Steve Gillan General Secretary of the Prison Officers Association called the conditions in jails “inhumane” and said urgent action was needed to carry out repairs that Carillion had not done.
He said: “We need to know the contingency plans to keep our prisons operational. During the time Carillion had this contract the level of essential maintenance and work that is outstanding has spiraled out of control. This has resulted in loss of prison accommodation and inhumane conditions in our prisons”.
In a separate private sector contract, the Government pumped an additional £37m was handed to Community Rehabilitation Companies (CRCs) despite a clear rise in violent reoffending in a move branded a “bung” by probation union Napo and “rewarding failure” by Labour.
Gillan added: “When these contracts were let the POA and other unions within the MoJ raised serious concerns and objections.”
Ministers from across government met for an emergency COBRA meeting to discuss the fallout from the Carillion crisis.
The Government also faces questions over why it continued to hand Carillion public sector contracts despite the profits warning.
Ministers said the company refused a last-ditch £20m bailout, saying the firm and not taxpayers should foot the bill for Carillion’s failure.

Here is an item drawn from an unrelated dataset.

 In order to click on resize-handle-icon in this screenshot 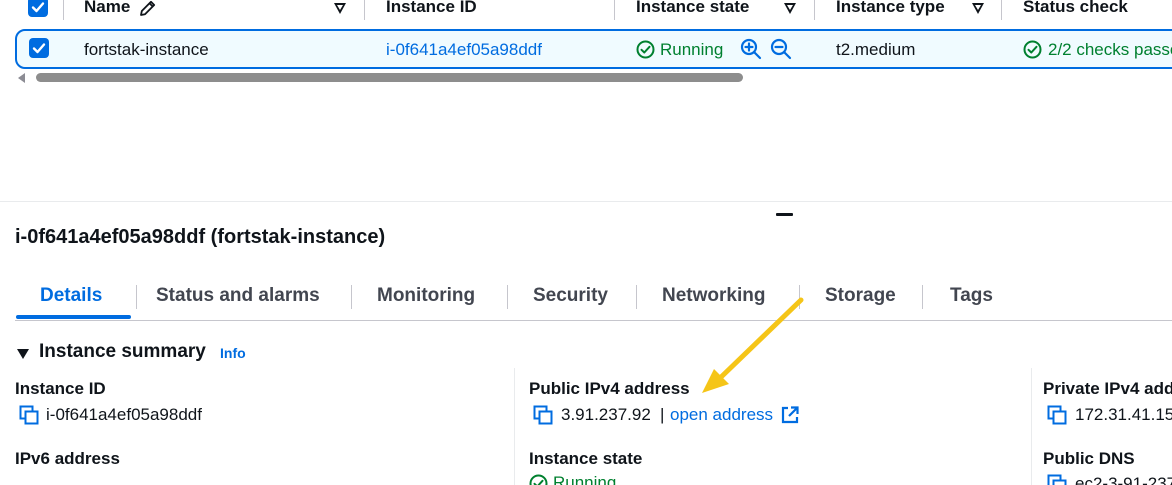, I will do `click(784, 214)`.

Anger also erupted in Parliament over the bonuses handed to top Carillion bosses.
The firm’s former chief executive Richard Howson pocketed £1.5m in salary, bonuses and pension payments during 2016 and, as part of his departure deal,Carillion agreed to keep paying him a £660,000 salary and £28,000 in benefits until October.
Former finance chief Zafar Khan, who left Carillion in September, will receive £425,000 in base salary for 12 months.
Interim chief executive Keith Cochrane will be paid his £750,000 salary until July, despite leaving the company in February.
The chair of the Business, Energy and Industrial Strategy Committee, Labour MP Rachel Reeves, said the huge salary payments should stop immediately.
She said that despite Carillion’s towering debts “year after year after year, they paid dividends out to their shareholders.”
Reeves hit out at Howson’s continued salary payments and called for them to be stopped “as of today” before demanding a shake-up in the UK’s corporate governance laws “so that companies can’t siphon off money to the detriment of suppliers, workers and ultimately the British taxpayer.”
Cabinet Office minister David Lidington told MPs that the role of the company’s former and current directors in Carillion’s collapse will be investigated by the Official Receiver, and they could face “severe penalties”.
He said that while it would be wrong to pre-empt any inquiry, “I can certainly well understand and appreciate that sense of unfairness”.
Referring to claims that the past and present board of directors could still benefit from planned payouts, Lidington said: “The Official Receiver does not only have power to investigate but the power to impose severe penalties if he thinks misconduct has taken place.”
The Government’s response Carillion saga is set to dominate the news agenda this week, as it emerged failed to appoint a key Government oversight position sat vacant for three months towards the end of last year.